Evaluation of Tropical Kudzu legume as a potential protein source for cattle in Vietnam

Nguyen Van Hiep

Faculty of Animal Science and Veterinary Medicine,

Nong Lam University, Ho Chi Minh City, Vietnam

nguyenvanhiep5@yahoo.com

Mixed crop-livestock farming systems in the tropics

In most developing countries, crop-livestock production systems constitute the backbone of agriculture. The systems involve crops, livestock, land, water etc., in which these sub systems and their synergistic interactions have a significant positive and greater total effect than the sum of their individual effects (Edwards et al., 1988). Mixed systems have been practiced by small scale farmers throughout the world and account for highest proportion of the meat production of the world (De Haan et al., 1997). Diversification, saving and recycling resources are their basic characteristics, which provide stability and a positive environmental impact of the systems. However mixed farming systems bring more complications to farm management, difficulties in isolating existing problems (Prawikrokosoumo, 1989) and generally lower yields compared to specialized and intensified production systems (Fick and Clack, 1998).
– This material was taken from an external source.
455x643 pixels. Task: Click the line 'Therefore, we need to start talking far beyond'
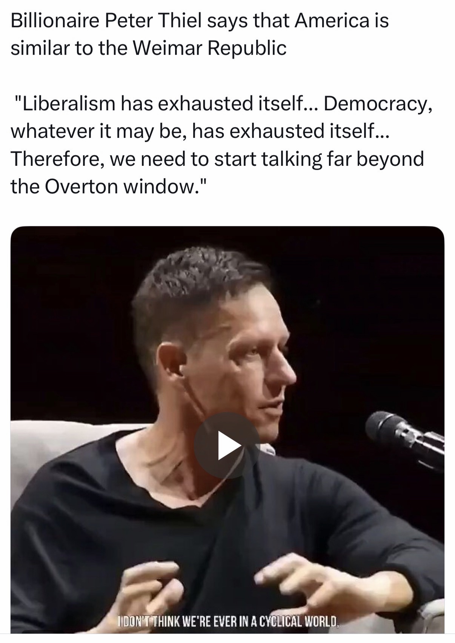(217, 159)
In the context of most tropical developing countries the production systems are changing from extensive to intensive, especially systems combining arable cropping. This situation increases with the decreasing availability of arable land and population growth and the mixed crop-livestock farming systems become more common and effective. In this sector, the principal aim should be improved feeding and nutrition, in which the objective is maximum use of the available feed resources, notably crop residues and low quality roughages, and also various leguminous forages as supplements (Devendra, 2000). Follow that strategy in the present study, better use of Kudzu legume inter-planted with rubber in biomass production improvement by cutting management and forage preservation was the aims of the study.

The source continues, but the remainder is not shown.